She’d made a gun of her own left hand and pointed it at her temple, then did it with her right. She would use the right, definitely, and either put the gun against her temple or, to be even more certain, shoot herself through the mouth.
Cross was buried among generations of O’Neills. Westerby noticed the largest wreath was dedicated to Beloved Husband and Father. During the service she felt herself ever more adrift. Nothing squared with her version of events. The dignity, the politeness, the stoic suffering and the fiction of the personal testimonies left her wanting to scream. She was tempted to stand up and say that Cross was a man who had lived among the dead and tidied up after them with a solitary dedication that set him apart from all the careerists come to pay their so-called respects. She wanted to tell them about the pain of the barn and his troubled conscience and how they had both delved deep into the muck of their country’s secrets. She wondered if Moffat was there.
As the funeral ended and the congregation was breaking up Westerby caught sight of a striking, enigmatic woman standing alone, smoking. To her surprise the woman nodded coolly and made her way over. She introduced herself as Miranda Ramsay and said she had something for her from Cross in her car. She used Cross’s first name, Westerby noticed.
They made their way through the crowd and walked in silence the quarter of a mile or so to the car. Westerby was bursting to ask who she was.
‘We met because of Niall Warren,’ Miranda finally announced without being asked.
She unlocked her car and took out a buff envelope.
‘This is for you. He sent it to me for safekeeping.’
Westerby glanced at the envelope. It was sealed and there was no name on it.
Miranda told her that it had come in a larger envelope with a note saying she should pass it on to Westerby if anything happened to him.
‘You’re like he described.’
Westerby frowned, wondering what else Cross had told her. She weighed the envelope in her hands.
‘What is it?’
‘I don’t know. I only read the part addressed to me.’
‘Did he give any indication that he might kill himself?’ Westerby asked carefully.
Miranda looked shocked and shook her head, frowning.
‘Did he strike you as a man capable of that?’
What Westerby was really wondering was why Cross was using this woman as an intermediary. As far as she remembered, he had never mentioned her. She didn’t like Miranda Ramsay because she could imagine the way she made Cross look at her.
‘I didn’t know him well enough to say.’
It was said with such regret that Westerby realized there was a troubled sadness to her not apparent before. They stood in awkward silence, uncertain how to part. Westerby was aware of being inspected.
‘So you were the copper’s ride?’
Westerby was jolted by the sudden crudeness of the remark, and the reduction of their affair to something crass and dirty.
‘Did he tell you he had me too? In the Europa Hotel.’
Westerby’s shock turned to anger at the idea of Cross and her.
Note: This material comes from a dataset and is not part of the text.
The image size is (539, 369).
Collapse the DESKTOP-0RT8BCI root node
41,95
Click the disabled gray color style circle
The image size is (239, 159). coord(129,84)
‘So,’ Miranda went on, apparently oblivious to Westerby’s upset, ‘we have something in common. I was sorry not to have known him better.’
She leaned forward impulsively and brushed her lips against Westerby’s cheek, and said, ‘Sad days.’
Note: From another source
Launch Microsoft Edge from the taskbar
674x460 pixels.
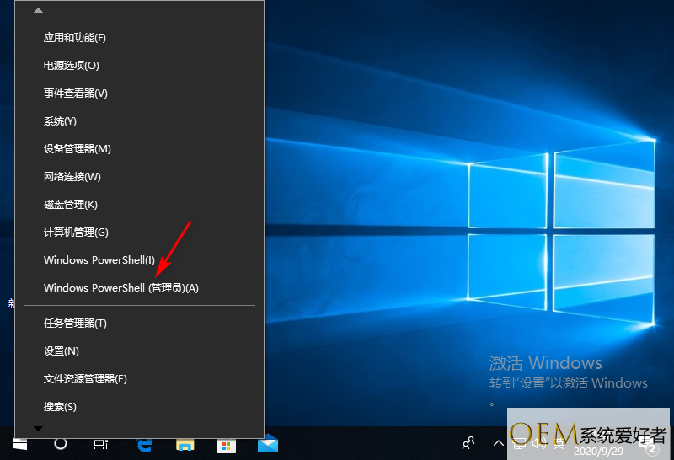pos(144,443)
She left the funeral without talking to anyone else or going to the wake. Instead she went home and changed, turned on the fire and settled down to read Cross’s document. Glancing through the pages, she thought what a painful struggle it must have been for him to have typed. Each page was littered with little spots of white correction fluid. The sight of these pathetic blobs was too much for her. For some reason she also remembered that Shel Silverstein had not written ‘Total Eclipse of the Heart’ as she had once told Cross. It was Jim Steinman and now she had no way of telling him, and she broke down for the first time since the barn, bawling out her rage and loss, and fear and confusion. Then, when she thought she was drained of any further feeling, she shocked herself by masturbating hard and angrily at his not being there, concentrating all her attention on the gritty core of desire inside her. The shock of her coming jolted her backwards and even as she came she continued to work at herself, kneading herself uncontrollably with the heel of her hand until she fell back gasping and exhausted, wondering what had possessed her.
She felt bad, not about what she had done but for the discovery in herself of such fierce and concentrated emotion. After the barn she had believed there was nothing left to know about herself, that she had seen and survived the worst.
She read Cross’s document in a sober and chastened mood. It filled in all the missing bits for her, particularly Breen’s role as a British agent. She noted too the blank in Candlestick’s life between faking his death and his reemergence to kill Breen. ‘I don’t suppose we’ll ever know,’ concluded Cross at the end of that section.
It was clear that Cross wanted this information to receive a wider hearing. In that he and Candlestick were, ironically, in agreement. Westerby was less certain. She doubted in the end if the story would surface. Too much was in place to stop it. Also she wasn’t sure if she wanted to sabotage her own career. She was no crusader.
She was drawn back into the case in spite of herself. All it took was the question she was bound to ask eventually: if Cross didn’t kill himself, then who did?
The obvious answer was the Provisionals, except why did they deny it after the initial claim? The IRA was always keen to publicize its killings for propaganda – another crown copper dead. Because of what Cross knew about the INLA it was possible it had got rid of him, but that organization too would have announced the shooting.
If he had been killed by the security forces – because it was known what he knew and known that he intended to take it further – Westerby wonder
ed shakily where that left her. Was she a target too? The feeling grew, feeding her incipient paranoia. What made it worse now Cross was gone was that she had no one to talk to. She realized she was quite friendless. Cross’s favouritism had isolated her from her colleagues, who now gossiped behind her back about their affair. As for a life outside of the force, that had long gone, with the irregular hours and the overtime.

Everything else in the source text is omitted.